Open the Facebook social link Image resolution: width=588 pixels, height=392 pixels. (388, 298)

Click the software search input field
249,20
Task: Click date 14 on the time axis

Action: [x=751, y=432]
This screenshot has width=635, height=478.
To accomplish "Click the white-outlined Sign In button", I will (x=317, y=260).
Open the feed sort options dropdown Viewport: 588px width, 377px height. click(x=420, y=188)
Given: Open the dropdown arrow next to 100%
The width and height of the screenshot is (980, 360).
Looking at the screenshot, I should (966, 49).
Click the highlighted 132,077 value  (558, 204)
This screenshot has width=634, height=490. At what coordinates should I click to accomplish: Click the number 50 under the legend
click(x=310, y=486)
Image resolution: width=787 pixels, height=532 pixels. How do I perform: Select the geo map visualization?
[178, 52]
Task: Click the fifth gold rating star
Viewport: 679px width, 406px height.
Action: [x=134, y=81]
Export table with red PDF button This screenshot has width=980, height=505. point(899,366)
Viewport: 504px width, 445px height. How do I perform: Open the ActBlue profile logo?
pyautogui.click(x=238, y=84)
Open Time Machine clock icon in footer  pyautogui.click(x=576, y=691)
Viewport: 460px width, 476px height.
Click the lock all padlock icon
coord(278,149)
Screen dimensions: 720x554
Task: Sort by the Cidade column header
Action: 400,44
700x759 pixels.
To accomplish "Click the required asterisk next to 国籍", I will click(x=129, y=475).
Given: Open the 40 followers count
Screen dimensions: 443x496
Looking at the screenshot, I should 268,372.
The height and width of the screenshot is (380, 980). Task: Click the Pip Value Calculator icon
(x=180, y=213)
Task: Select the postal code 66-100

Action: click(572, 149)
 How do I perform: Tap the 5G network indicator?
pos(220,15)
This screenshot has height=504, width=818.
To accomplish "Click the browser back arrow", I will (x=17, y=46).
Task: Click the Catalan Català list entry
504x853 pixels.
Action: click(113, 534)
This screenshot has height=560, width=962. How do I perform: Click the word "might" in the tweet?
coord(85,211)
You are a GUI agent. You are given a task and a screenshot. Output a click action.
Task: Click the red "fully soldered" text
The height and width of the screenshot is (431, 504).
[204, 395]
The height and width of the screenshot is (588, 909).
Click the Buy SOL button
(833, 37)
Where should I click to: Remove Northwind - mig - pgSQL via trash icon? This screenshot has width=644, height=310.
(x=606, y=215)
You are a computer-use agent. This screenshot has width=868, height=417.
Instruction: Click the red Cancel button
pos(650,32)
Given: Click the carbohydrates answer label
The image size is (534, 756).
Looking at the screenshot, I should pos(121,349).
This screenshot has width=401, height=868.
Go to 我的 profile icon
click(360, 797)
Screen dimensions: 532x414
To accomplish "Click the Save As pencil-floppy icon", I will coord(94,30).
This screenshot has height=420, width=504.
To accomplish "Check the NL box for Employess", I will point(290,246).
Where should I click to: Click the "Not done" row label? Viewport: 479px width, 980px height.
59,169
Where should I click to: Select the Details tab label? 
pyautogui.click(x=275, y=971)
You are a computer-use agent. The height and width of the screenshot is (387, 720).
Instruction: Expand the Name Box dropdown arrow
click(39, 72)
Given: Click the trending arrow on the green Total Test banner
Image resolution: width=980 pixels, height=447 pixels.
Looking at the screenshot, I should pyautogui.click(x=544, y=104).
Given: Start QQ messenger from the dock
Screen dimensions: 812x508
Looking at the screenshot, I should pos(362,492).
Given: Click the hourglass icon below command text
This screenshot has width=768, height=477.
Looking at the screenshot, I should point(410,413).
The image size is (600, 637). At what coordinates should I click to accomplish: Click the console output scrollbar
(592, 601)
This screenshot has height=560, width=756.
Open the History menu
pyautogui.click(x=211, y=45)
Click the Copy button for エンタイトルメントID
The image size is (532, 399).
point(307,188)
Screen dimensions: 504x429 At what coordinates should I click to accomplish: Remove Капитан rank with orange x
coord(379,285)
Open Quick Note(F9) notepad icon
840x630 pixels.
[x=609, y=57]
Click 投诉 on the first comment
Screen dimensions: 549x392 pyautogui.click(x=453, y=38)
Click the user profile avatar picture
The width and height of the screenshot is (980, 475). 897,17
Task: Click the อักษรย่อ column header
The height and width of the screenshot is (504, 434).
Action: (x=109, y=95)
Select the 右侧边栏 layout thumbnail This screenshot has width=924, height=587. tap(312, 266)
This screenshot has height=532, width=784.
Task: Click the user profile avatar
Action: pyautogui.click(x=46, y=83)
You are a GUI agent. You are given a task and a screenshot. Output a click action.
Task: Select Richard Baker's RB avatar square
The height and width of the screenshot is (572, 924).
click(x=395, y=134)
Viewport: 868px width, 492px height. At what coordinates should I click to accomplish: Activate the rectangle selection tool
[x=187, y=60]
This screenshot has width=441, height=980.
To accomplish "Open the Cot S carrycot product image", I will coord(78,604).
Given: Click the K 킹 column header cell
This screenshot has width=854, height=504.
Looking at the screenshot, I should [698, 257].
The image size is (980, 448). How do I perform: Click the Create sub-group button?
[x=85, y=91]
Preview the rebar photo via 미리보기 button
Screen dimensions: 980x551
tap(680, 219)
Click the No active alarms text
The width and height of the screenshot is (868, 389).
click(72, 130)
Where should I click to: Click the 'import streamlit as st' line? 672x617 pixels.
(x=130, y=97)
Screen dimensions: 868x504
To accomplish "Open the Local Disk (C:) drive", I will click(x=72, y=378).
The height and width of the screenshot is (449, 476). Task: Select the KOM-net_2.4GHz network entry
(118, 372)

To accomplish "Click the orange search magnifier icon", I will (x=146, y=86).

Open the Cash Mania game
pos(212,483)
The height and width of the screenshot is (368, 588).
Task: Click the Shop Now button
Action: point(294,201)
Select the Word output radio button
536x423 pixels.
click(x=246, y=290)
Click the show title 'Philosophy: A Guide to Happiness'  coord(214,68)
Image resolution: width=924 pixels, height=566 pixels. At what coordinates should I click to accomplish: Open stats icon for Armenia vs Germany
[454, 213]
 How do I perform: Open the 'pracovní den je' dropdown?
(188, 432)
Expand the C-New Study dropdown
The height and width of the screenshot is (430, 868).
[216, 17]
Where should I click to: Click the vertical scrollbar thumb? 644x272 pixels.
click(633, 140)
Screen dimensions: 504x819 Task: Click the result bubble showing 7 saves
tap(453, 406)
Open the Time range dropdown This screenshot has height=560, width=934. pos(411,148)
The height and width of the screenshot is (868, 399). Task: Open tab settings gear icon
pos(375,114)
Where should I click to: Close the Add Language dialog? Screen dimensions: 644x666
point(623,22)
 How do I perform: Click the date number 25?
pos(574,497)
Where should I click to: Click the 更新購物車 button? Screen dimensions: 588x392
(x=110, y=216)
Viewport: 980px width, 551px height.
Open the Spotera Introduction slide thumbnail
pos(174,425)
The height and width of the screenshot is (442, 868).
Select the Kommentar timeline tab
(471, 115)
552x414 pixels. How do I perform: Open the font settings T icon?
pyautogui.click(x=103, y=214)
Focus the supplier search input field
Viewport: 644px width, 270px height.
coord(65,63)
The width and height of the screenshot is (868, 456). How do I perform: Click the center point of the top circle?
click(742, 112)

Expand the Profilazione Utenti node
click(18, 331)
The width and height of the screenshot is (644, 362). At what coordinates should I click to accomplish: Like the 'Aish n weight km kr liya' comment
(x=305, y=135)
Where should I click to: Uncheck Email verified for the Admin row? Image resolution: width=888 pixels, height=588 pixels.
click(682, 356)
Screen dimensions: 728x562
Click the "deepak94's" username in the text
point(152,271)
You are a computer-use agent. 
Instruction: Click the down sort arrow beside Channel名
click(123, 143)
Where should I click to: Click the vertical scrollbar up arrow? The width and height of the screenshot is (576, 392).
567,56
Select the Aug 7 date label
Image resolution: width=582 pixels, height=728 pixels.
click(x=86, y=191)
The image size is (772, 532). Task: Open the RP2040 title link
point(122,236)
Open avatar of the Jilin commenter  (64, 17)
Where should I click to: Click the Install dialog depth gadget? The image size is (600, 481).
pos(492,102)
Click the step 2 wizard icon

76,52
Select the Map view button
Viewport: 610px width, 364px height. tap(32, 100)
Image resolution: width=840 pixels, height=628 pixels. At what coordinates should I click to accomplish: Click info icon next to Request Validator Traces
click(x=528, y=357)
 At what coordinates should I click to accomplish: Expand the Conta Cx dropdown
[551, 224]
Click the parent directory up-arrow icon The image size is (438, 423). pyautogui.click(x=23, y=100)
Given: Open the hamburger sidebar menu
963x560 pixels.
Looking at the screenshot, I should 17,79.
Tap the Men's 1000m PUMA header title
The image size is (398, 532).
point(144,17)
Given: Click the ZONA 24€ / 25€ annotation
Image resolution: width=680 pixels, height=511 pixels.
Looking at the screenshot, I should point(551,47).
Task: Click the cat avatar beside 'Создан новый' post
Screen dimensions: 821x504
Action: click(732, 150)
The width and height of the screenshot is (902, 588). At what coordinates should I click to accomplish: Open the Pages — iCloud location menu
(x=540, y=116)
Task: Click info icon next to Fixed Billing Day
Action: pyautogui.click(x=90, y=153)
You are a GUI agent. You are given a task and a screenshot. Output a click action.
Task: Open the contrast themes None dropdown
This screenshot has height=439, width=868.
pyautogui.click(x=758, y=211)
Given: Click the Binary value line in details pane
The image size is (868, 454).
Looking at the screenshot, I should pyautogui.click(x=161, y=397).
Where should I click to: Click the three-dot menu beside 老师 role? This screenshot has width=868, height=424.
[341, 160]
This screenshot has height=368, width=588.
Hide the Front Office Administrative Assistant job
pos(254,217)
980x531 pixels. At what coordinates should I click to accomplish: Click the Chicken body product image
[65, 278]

.....

* [The task] Starting from the line holding "963x560 pixels.", restate the remaining lines of the data word for word, including the last.

* [Finished exercise]
963x560 pixels.
Looking at the screenshot, I should 17,79.
Tap the Men's 1000m PUMA header title
The image size is (398, 532).
point(144,17)
Given: Click the ZONA 24€ / 25€ annotation
Image resolution: width=680 pixels, height=511 pixels.
Looking at the screenshot, I should point(551,47).
Task: Click the cat avatar beside 'Создан новый' post
Screen dimensions: 821x504
Action: click(732, 150)
The width and height of the screenshot is (902, 588). At what coordinates should I click to accomplish: Open the Pages — iCloud location menu
(x=540, y=116)
Task: Click info icon next to Fixed Billing Day
Action: pyautogui.click(x=90, y=153)
You are a GUI agent. You are given a task and a screenshot. Output a click action.
Task: Open the contrast themes None dropdown
This screenshot has height=439, width=868.
pyautogui.click(x=758, y=211)
Given: Click the Binary value line in details pane
The image size is (868, 454).
Looking at the screenshot, I should pyautogui.click(x=161, y=397).
Where should I click to: Click the three-dot menu beside 老师 role? This screenshot has width=868, height=424.
[341, 160]
This screenshot has height=368, width=588.
Hide the Front Office Administrative Assistant job
pos(254,217)
980x531 pixels. At what coordinates should I click to accomplish: Click the Chicken body product image
[65, 278]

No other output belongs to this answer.